55

Vanessa and Viv got themselves together to leave the yacht, and Stone took Viv aside. “Did you see the huge yacht outside the harbor?” he asked.

“I did. Is it Chekhov’s?”

“I expect so, and I expect the McIntoshes and Vanessa’s mother, Betty, to be aboard her by dinnertime, perhaps sooner.”

“I’ll watch myself and Vanessa, too,” she said, patting her waist where her pistol resided.

“Vanessa is packing, too, and she seems to know how to handle it.”

“Good.”

“Don’t shoot each other,” he said, then watched them walk down the boarding steps and off toward the center of Edgartown.
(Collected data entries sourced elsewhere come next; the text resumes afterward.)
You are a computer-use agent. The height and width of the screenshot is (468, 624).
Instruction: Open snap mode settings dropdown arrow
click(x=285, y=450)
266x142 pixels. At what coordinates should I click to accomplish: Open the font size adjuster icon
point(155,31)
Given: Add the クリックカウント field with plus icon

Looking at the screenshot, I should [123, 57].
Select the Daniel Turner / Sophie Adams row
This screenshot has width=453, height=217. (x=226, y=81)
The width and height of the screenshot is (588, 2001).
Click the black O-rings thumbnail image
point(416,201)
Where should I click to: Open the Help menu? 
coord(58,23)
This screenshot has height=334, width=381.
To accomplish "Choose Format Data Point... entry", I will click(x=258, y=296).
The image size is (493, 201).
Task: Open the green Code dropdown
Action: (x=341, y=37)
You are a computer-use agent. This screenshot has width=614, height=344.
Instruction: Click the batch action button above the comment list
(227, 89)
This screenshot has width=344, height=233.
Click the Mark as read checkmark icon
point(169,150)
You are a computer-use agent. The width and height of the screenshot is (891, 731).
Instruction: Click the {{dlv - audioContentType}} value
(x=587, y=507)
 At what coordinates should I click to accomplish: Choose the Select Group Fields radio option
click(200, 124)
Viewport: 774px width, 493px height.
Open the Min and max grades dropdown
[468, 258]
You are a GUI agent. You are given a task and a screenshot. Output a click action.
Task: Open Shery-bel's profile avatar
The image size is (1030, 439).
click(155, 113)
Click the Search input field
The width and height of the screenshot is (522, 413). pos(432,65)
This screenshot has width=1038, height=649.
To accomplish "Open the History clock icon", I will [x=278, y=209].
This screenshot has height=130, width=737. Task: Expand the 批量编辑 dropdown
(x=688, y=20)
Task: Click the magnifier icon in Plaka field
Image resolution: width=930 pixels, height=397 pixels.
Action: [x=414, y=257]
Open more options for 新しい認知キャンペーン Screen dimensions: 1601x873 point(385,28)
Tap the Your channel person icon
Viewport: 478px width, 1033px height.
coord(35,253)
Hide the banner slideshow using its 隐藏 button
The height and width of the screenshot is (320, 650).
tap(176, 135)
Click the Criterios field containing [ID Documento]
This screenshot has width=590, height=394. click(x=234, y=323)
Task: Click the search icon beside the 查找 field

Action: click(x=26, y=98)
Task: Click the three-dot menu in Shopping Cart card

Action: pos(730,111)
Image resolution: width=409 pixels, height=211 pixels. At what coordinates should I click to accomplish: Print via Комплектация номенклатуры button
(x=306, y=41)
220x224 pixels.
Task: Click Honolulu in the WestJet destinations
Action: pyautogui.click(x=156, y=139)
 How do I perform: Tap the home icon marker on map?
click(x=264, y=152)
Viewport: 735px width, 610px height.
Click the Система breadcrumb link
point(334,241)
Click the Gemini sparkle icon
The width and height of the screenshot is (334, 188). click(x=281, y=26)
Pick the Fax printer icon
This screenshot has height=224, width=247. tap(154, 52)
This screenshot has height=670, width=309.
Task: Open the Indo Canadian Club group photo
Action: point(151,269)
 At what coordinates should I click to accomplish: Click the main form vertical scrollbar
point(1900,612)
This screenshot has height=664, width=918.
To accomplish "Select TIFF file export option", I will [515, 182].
Dino stepped up beside him. “Are you thinking what I’m thinking?”

“Yes,” Stone replied. “Let’s go.” He put on a light jacket to conceal his weapon, and they went up the dock and ashore, then looked around. “Do you see them?”

“No,” Dino said. “How could they disappear so fast?”

“Into a shop,” Stone said. “Let’s have a seat.” He pointed at a bench. The two settled there and had a clear view of downtown Edgartown.

Dino got fidgety. “Where the hell are they?”

“Have you forgotten how long it takes two women to shop?” Stone asked.

“Four times as long as one woman,” Dino replied.

“They’re in one of the shops we can see. They didn’t have time to get any farther.”

A tall, elderly man, clad in white trousers, deck shoes, a blue sailing jacket, and a rumpled tennis hat blocked their view. “Shove over,” he ordered.

Stone and Dino moved over, and he sat down.

“I believe we have a mutual acquaintance, Mr. Barrington.”

“Oh?”

“I’m Percy Willard,” he said, not offering a hand. “Your women are in the shoe shop over there.” He nodded rather than pointed.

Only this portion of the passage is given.